#### Extrait choisi
Les personnes de revenu modeste ont une perception 118 ( * ) de leur état de santé très différente des autres couches de la population. Et cette perception les conduit à une consommation médicale qui, à âges et sexes donnés, est plus élevée.

PERCEPTION DE L'ÉTAT DE SANTÉ SELON LE NIVEAU DE VIE

Lecture : en 2003, à âge et sexe donnés, un individu faisant partie des 20 % des personnes les plus modestes en termes de niveau de vie (1 er quintile : Q1) déclare 1,9 fois plus souvent que la moyenne être en mauvaise ou très mauvaise santé.

Champ : France métropolitaine, ensemble des individus.

Source : « En quoi la prise en compte des transferts liés à la santé modifie-t-elle l'appréciation du niveau de vie ? », François Marical. France. Portrait social. 2007. Insee

Le tableau ci-après permet de neutraliser ce qui revient aux facteurs d'âge et d'état de santé dans les dépenses de soins et les remboursements perçus par chaque quintile de revenu .

INDICES DES DÉPENSES MOYENNES DE SOINS DES MÉNAGES
ET DES REMBOURSEMENTS MOYENS PERÇUS EN 2003,
CORRIGÉS DE LA STRUCTURE D'ÂGE ET DE L'ÉTAT DE SANTÉ
(BASE 100 POUR LES DÉPENSES TOTALES BRUTES)

Note de lecture : la dernière colonne du tableau indique le niveau des dépenses de santé relatif de chaque quintile de revenu mesuré en neutralisant les facteurs « âge » et « état de santé » qui peuvent les singulariser quand on observe la réalité. Les personnes appartenant au premier quintile de niveau de vie ont une consommation totale de soins de 106 contre 100 pour l'ensemble de la population.

Sources : « L'assurance-maladie contribue-t-elle à redistribuer les revenus ? », Laurent Caussat, Sylvie Le Minez et Denis Raynaud. DREES, « Les dossiers solidarité et santé », n° 1, janvier-mars 2005.

Si dans chaque quintile , la distribution des états de santé était identique, avec la même pyramide des âges, les ménages les plus modestes présenteraient toujours les dépenses les plus élevées. Mais, ils seraient suivis des ménages du dernier quintile dont la faiblesse apparente des dépenses de soins vient de ce qu'il comporte une faible proportion de personnes âgées et des individus bénéficiant d'un meilleur état de santé à structure d'âge comparable.

Quant aux remboursements, ceux versés par l'assurance-maladie obligatoire restent décroissants avec le niveau de vie, mais la correction selon l'âge et l'état de santé atténue ce constat .

Le rapport entre les deux quintiles extrêmes (Q1/Q5) diminue un peu, passant de 1,22 à 1,17 grâce à la prise en compte du meilleur état de santé des ménages les plus favorisés.

Le rapport entre le deuxième et le dernier quintile diminue encore plus nettement.

Les remboursements versés par les assurances complémentaires restent croissants avec le niveau de vie, résultat qui confirme l'anti-redistributivité de ces remboursements.

Autrement dit, si la redistributivité verticale du système d'assurance-maladie publique est le reflet de comportements de demandes et de taux de remboursement allant dans le sens d'une concentration relative des dépenses publiques vers les moins riches, une partie de la redistributivité est le reflet de compositions différentes des différentes strates de la population sous l'angle de leurs expositions au risque-santé en lien avec des caractéristiques socio-démographiques.
########
_Travail à faire_
1. Pour chacune des affirmations suivantes, dites si elle concorde avec l'extrait ci-dessus sur la santé et le niveau de vie, en répondant par oui ou par non et en citant exactement les mots de l'extrait qui tranchent. (a) Le rapport entre les deux quintiles extrêmes (Q1/Q5) passe de 1,22 à 1,17. (b) Les remboursements des assurances complémentaires diminuent quand le niveau de vie augmente. (c) Les personnes du premier quintile de niveau de vie ont une consommation totale de soins de 106.
2. Reproduisez fidèlement le passage de l'extrait ci-dessus sur la santé et le niveau de vie qui s'ouvre sur les mots contenant « Le rapport entre les » et se clôt sur « encore plus nettement. ».
#### Données ci-dessous
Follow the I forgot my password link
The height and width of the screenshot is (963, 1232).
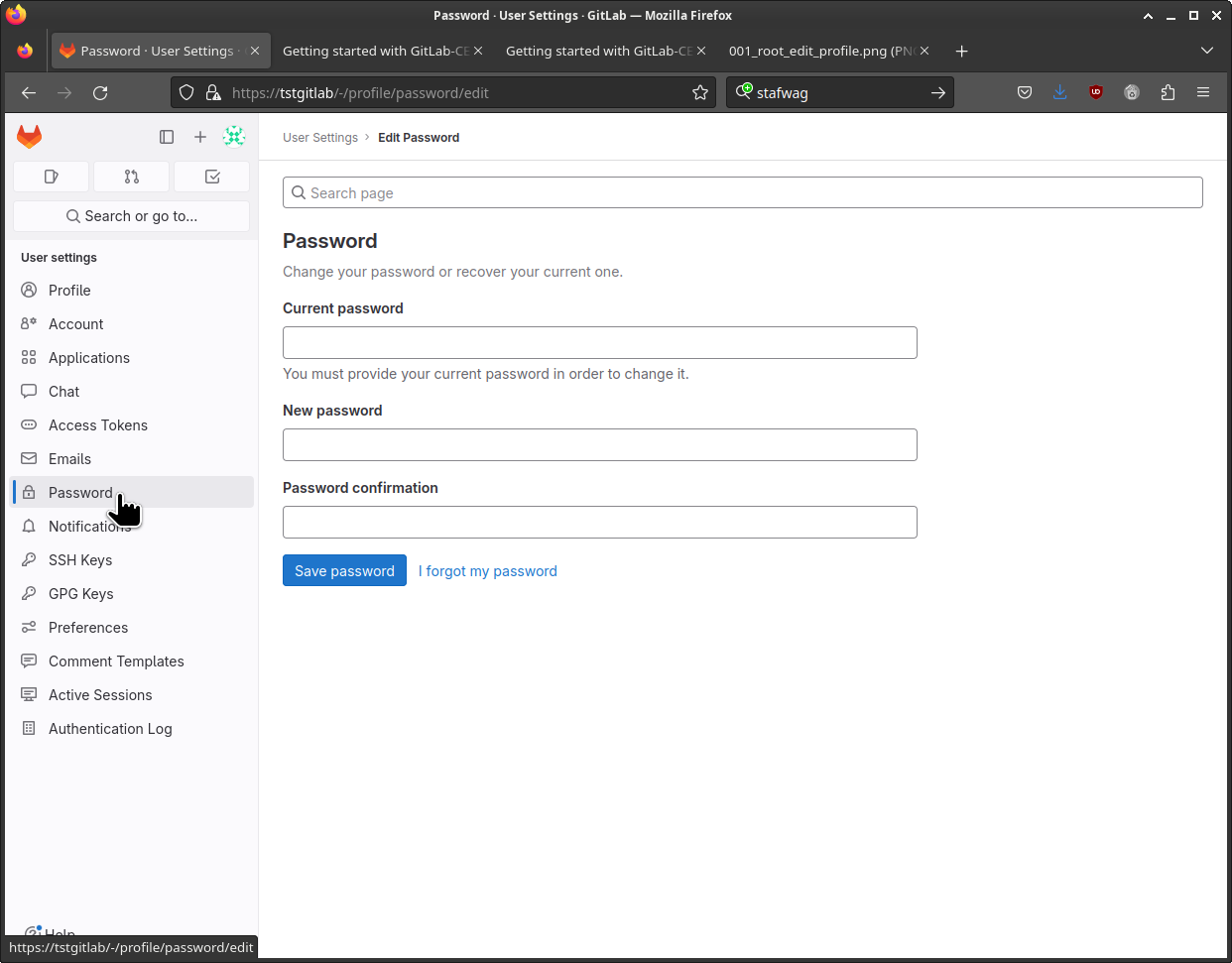click(x=487, y=571)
########
_Réponses par tâche_
1.
(a) Oui : « Le rapport entre les deux quintiles extrêmes (Q1/Q5) diminue un peu, passant de 1,22 à 1,17 ».
(b) Non : « Les remboursements versés par les assurances complémentaires restent croissants avec le niveau de vie ».
(c) Oui : « Les personnes appartenant au premier quintile de niveau de vie ont une consommation totale de soins de 106 contre 100 pour l'ensemble de la population ».

2.
Le rapport entre les deux quintiles extrêmes (Q1/Q5) diminue un peu, passant de 1,22 à 1,17 grâce à la prise en compte du meilleur état de santé des ménages les plus favorisés.

Le rapport entre le deuxième et le dernier quintile diminue encore plus nettement.